Avec le soutien allemand, la Hongrie a pu récupéré, en 2 ans et demi, un ensemble de territoires de 80.000 km2
en tout, avec 5 millions d’habitants dont plus de 2 millions de
Magyars, vivant, depuis l’application des clauses du Traité du Trianon,
sous domination étrangère. Mais les tensions entre voisins demeurent :
des tirs sporadiques éclatent le long de la frontière roumaine pendant
l’été 1941. La Slovaquie, à son tour, demande des compensations
territoriales ou le retour de certaines terres à la souveraineté
slovaque. La Croatie veut récupérer l’île de Mur. Bratislava essaye même
de raviver la « Petite Entente » mais Ribbentrop parvient à apaiser les
partenaires de l’Allemagne et de l’Axe. Mais la joie d’avoir récupéré
les territoires perdus à la suite du Diktat du Trianon ne durera guère. À
la fin de l’année 1944, les armées soviétiques déferlent sur la
Hongrie, alliée à l’Allemagne. Le traité de paix du 10 février 1947,
signé à Paris dans le Palais du Luxembourg, les vainqueurs réimposent le
statu quo d’avant la guerre. Pire : la Hongrie doit céder 3 villages
supplémentaires à la république tchécoslovaque de Benes.

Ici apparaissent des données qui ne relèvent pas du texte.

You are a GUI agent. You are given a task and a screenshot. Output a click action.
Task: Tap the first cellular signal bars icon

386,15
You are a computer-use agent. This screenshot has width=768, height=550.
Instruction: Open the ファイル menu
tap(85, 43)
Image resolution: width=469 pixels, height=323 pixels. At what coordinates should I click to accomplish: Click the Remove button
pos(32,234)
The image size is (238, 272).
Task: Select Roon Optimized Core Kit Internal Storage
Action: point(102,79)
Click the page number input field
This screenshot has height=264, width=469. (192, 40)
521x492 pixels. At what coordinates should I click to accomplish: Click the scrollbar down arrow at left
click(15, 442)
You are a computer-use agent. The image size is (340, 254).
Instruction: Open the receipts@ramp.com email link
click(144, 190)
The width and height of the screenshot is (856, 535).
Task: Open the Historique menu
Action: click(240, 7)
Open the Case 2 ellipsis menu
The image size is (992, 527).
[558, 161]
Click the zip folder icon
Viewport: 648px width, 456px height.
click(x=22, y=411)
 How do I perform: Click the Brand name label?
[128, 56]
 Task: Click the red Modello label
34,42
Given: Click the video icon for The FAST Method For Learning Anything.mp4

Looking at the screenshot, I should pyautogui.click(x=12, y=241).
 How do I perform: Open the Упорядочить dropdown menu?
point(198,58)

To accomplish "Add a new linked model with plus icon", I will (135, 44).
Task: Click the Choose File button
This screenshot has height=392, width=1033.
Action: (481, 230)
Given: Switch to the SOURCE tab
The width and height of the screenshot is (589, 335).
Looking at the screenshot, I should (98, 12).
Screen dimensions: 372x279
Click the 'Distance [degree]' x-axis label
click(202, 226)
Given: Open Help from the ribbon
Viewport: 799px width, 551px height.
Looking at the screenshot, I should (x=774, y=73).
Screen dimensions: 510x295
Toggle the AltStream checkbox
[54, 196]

► Erich Körner-Lakatos, zur Zeit n°24/2010. http://www.archiveseroe.eu
◘ Note :
(*) Ainsi que des Lorrains et des Luxembourgeois thiois et wallons, installés là-bas à la suite des invasions françaises du XVIIe
siècle qui ont saccagé et ruiné la Lorraine et la Franche-Comté,
« génocidant » littéralement ces provinces et forçant, comme dans le
Palatinat rhénan, les populations à fuir. Dans certaines zones, ce sont
les deux tiers de la population qui est purement et simplement massacrée
ou qui doit fuir. On trouvera des Lorrains dans la région de Rome, où
ils ont été invités à assécher les fameux marais pontins et y ont péri
de malaria et de typhus. Les Franc-Comtois, dont les villages et les
fermes ont été incendiés par la soldatesque française et par les
mercenaires suédois au service du Roi-Soleil, se retrouveront en Suisse
et surtout au Val d’Aoste. La romanité impériale a subi de terribles
sévices que l’historiographie française officielle a gommé des mémoires.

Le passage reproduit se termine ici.